Texto proporcionado:
::::

Me recuerdo en la sala de estudio de mi casa hace unos seis años. Tenía un objetivo y una motivación. El objetivo: aprobar un examen, y la motivación: que mi amiga fuese aquella tarde a la Misa de catequesis. Hacía poco que había oído hablar de la santificación del trabajo —o, en mi caso, el estudio—, pero pensé: «Ya no puedo convencerle por mensajes, ahora solo me queda rezar y ofrecer por ella este rato de estudio. Sin móvil y sí pensando a lo grande».
La fe no es magia. Dios nos hace partícipes de la Creación: cuenta con nosotros para la construcción del Reino de Dios, que está es nuestro mundo. Quiere que con nuestro trabajo o estudio hagamos el bien a nuestra sociedad: que los periodistas cuenten la realidad con rigor y respeto a los demás, los médicos busquen sin fatigarse cómo sanar a las personas, los abogados velen por la justicia o los políticos en el bien común. Si eres estudiante, tienes la obligación de formarte bien, para luego ayudar mejor a los demás.

::::

Datos de origen:
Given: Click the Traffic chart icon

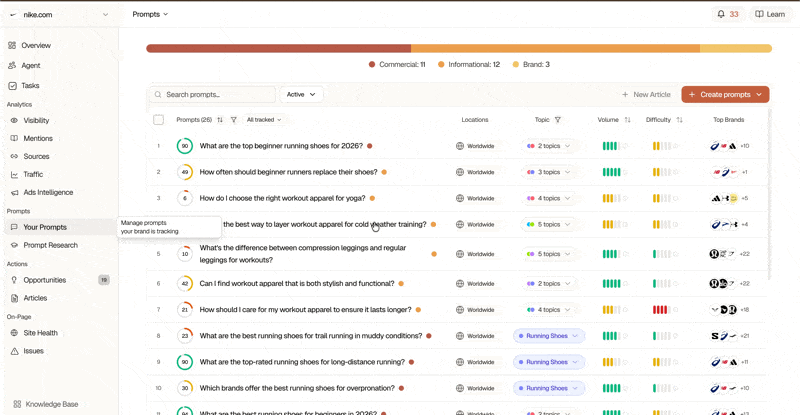Looking at the screenshot, I should (14, 175).
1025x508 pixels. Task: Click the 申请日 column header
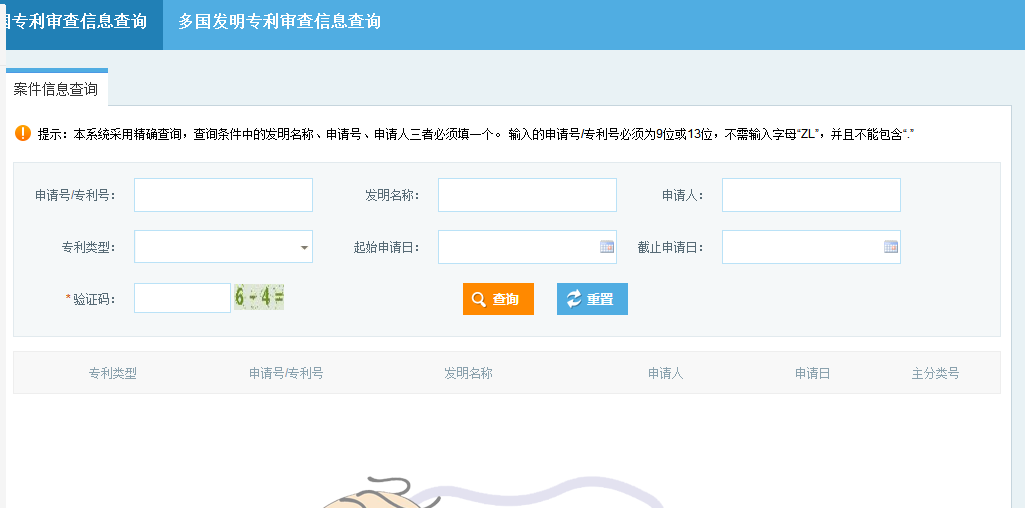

::::

Tarea:
Prosigue el texto sobre la santificación del estudio y el trabajo a partir de su última oración.

Espacio de respuesta:
Los cristianos tenemos un papel en este mundo: llegar a Dios en medio del mundo y muchos a través del trabajo o el estudio, es el camino que tenemos para llegar a Dios que, además, nos configura como personas, nos dignifica. Me gusta imaginar a Jesús trabajando en el taller de José, aprendiendo de él cada día, sufriendo en su propia piel la dureza del trabajo y la alegría de terminar las cosas bien, porque Jesús se hizo como nosotros y vivió todo lo que vivimos cada día.
Mi amiga apareció en Misa. Aquello no fue una victoria, más bien noté como Jesús me decía al oído: «Necesito de tu ayuda para que los demás me conozcan». Con nuestro trabajo bien hecho, ofrecido a Dios y, por tanto, a los demás, encontraremos la felicidad plena que da ir de su mano siempre. ¿Y será fácil? No, para nada, pero vale la pena no cansarse de luchar por hacer las cosas cada día mejor, como hacía San José en su taller de Nazaret.